▸ Exercise data

---*---

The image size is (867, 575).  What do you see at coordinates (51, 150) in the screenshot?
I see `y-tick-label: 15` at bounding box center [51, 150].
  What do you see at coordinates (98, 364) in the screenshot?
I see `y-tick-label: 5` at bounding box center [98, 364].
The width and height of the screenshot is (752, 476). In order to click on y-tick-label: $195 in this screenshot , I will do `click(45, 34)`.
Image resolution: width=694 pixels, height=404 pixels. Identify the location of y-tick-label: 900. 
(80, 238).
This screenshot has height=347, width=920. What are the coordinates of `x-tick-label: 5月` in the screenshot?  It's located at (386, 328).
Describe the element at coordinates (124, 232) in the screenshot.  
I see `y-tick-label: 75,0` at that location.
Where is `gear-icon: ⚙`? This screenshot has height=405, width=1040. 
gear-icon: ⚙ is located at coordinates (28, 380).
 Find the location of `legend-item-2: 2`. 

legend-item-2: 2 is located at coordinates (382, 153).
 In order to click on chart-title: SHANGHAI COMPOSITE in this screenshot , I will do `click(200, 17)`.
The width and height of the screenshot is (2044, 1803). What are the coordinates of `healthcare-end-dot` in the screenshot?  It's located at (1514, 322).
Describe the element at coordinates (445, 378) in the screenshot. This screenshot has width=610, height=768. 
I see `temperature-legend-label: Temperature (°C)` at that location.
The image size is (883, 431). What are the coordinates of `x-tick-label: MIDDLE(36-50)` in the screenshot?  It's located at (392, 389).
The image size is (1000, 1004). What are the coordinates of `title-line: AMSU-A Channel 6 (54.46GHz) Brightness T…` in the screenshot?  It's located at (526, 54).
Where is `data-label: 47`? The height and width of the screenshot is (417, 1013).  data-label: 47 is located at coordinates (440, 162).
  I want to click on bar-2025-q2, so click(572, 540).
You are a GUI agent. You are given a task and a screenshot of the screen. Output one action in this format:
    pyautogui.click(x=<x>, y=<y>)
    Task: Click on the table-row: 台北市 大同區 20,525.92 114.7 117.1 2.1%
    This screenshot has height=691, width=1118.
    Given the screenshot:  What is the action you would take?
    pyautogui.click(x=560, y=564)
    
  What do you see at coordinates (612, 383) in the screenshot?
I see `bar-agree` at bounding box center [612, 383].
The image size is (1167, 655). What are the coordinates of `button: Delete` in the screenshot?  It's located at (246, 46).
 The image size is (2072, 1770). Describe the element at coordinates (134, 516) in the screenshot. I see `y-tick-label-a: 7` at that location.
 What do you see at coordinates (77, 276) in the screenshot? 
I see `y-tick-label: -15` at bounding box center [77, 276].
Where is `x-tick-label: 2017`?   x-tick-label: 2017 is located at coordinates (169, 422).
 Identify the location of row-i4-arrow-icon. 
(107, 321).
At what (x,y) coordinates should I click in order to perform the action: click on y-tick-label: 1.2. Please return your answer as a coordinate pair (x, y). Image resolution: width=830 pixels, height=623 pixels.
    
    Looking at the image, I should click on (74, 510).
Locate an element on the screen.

---*---

▸ Work required
Please rewrite all of the data above with "Image resolution" changed to "Image dimensions" wherever it occurs. Keep everything else unchanged.

▸ The completed task
The image size is (867, 575).  What do you see at coordinates (51, 150) in the screenshot?
I see `y-tick-label: 15` at bounding box center [51, 150].
  What do you see at coordinates (98, 364) in the screenshot?
I see `y-tick-label: 5` at bounding box center [98, 364].
The width and height of the screenshot is (752, 476). In order to click on y-tick-label: $195 in this screenshot , I will do `click(45, 34)`.
Image dimensions: width=694 pixels, height=404 pixels. Identify the location of y-tick-label: 900. 
(80, 238).
This screenshot has height=347, width=920. What are the coordinates of `x-tick-label: 5月` in the screenshot?  It's located at (386, 328).
Describe the element at coordinates (124, 232) in the screenshot.  
I see `y-tick-label: 75,0` at that location.
Where is `gear-icon: ⚙`? This screenshot has height=405, width=1040. 
gear-icon: ⚙ is located at coordinates (28, 380).
 Find the location of `legend-item-2: 2`. 

legend-item-2: 2 is located at coordinates (382, 153).
 In order to click on chart-title: SHANGHAI COMPOSITE in this screenshot , I will do `click(200, 17)`.
The width and height of the screenshot is (2044, 1803). What are the coordinates of `healthcare-end-dot` in the screenshot?  It's located at (1514, 322).
Describe the element at coordinates (445, 378) in the screenshot. This screenshot has width=610, height=768. 
I see `temperature-legend-label: Temperature (°C)` at that location.
The image size is (883, 431). What are the coordinates of `x-tick-label: MIDDLE(36-50)` in the screenshot?  It's located at (392, 389).
The image size is (1000, 1004). What are the coordinates of `title-line: AMSU-A Channel 6 (54.46GHz) Brightness T…` in the screenshot?  It's located at (526, 54).
Where is `data-label: 47`? The height and width of the screenshot is (417, 1013).  data-label: 47 is located at coordinates (440, 162).
  I want to click on bar-2025-q2, so click(572, 540).
You are a GUI agent. You are given a task and a screenshot of the screen. Output one action in this format:
    pyautogui.click(x=<x>, y=<y>)
    Task: Click on the table-row: 台北市 大同區 20,525.92 114.7 117.1 2.1%
    This screenshot has height=691, width=1118.
    Given the screenshot:  What is the action you would take?
    pyautogui.click(x=560, y=564)
    
  What do you see at coordinates (612, 383) in the screenshot?
I see `bar-agree` at bounding box center [612, 383].
The image size is (1167, 655). What are the coordinates of `button: Delete` in the screenshot?  It's located at (246, 46).
 The image size is (2072, 1770). Describe the element at coordinates (134, 516) in the screenshot. I see `y-tick-label-a: 7` at that location.
 What do you see at coordinates (77, 276) in the screenshot? 
I see `y-tick-label: -15` at bounding box center [77, 276].
Where is `x-tick-label: 2017`?   x-tick-label: 2017 is located at coordinates (169, 422).
 Identify the location of row-i4-arrow-icon. 
(107, 321).
At what (x,y) coordinates should I click in order to perform the action: click on y-tick-label: 1.2. Please return your answer as a coordinate pair (x, y). Image dimensions: width=830 pixels, height=623 pixels.
    
    Looking at the image, I should click on (74, 510).
Locate an element on the screen.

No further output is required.